“Such a Good Likeness that she Cannot be Confused with Anyone Else”
by Minette Hillyer (Victoria University of Wellington)
Abstract: This presentation focuses on a portrait of a Māori actress in The Motion Picture Story Magazine of May, 1913, the first player in its Gallery nominated ‘native’. The portrait of Maata Horomona has had other lives, culturally and personally, but its publication was striking at a time when indigenous people were generally treated by the film industry as substitutive – alternative ‘Indians’ – and artless. Maata’s films are lost, although her tribe were seasoned international performers. However, her portrait names her a star by the photographic company she keeps.
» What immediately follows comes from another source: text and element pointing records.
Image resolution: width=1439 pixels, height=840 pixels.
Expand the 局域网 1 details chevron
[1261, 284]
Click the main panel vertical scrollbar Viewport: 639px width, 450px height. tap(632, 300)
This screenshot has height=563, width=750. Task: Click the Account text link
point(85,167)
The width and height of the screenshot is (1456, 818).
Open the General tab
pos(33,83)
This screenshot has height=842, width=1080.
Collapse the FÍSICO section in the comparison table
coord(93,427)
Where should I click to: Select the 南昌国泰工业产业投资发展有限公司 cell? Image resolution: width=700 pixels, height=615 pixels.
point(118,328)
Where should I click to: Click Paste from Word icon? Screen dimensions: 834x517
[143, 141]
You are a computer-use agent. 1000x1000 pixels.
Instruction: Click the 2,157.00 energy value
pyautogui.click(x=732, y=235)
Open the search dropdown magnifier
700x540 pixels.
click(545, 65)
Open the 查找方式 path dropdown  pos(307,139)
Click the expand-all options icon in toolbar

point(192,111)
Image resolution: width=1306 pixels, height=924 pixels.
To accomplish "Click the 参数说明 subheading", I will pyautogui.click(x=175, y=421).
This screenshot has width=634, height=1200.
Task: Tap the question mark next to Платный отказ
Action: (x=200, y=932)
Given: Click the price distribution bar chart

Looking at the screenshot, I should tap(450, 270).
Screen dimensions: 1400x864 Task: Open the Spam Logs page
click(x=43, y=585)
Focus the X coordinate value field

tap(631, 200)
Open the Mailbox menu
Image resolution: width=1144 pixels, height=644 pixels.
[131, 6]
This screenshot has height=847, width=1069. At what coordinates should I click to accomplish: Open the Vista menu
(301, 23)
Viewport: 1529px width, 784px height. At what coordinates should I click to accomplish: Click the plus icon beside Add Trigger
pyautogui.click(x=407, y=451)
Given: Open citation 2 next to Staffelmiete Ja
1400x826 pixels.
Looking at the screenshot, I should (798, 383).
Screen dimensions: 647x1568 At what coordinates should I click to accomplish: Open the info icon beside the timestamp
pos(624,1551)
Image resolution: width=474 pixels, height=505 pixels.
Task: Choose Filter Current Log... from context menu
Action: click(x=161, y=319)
It signifies uniqueness, as well as presumed kinship: between images, between film and photographic portrait, and between women. It suggests a stardom based in the photograph as an object circulating in cinema’s modern, discursive networks. As Kracauer was to write of the photo of the ‘diva’ in Photography, “It is such a good likeness that she cannot be confused with anyone else...”
Minette Hillyer teaches in the School of English, Film, Theatre and Media Studies at Victoria University of Wellington, New Zealand. Her research considers cultural performance and pedagogy in popular and social-scientific moving image texts and sites in New Zealand and the USA, from the 1910s to the mid-1950s.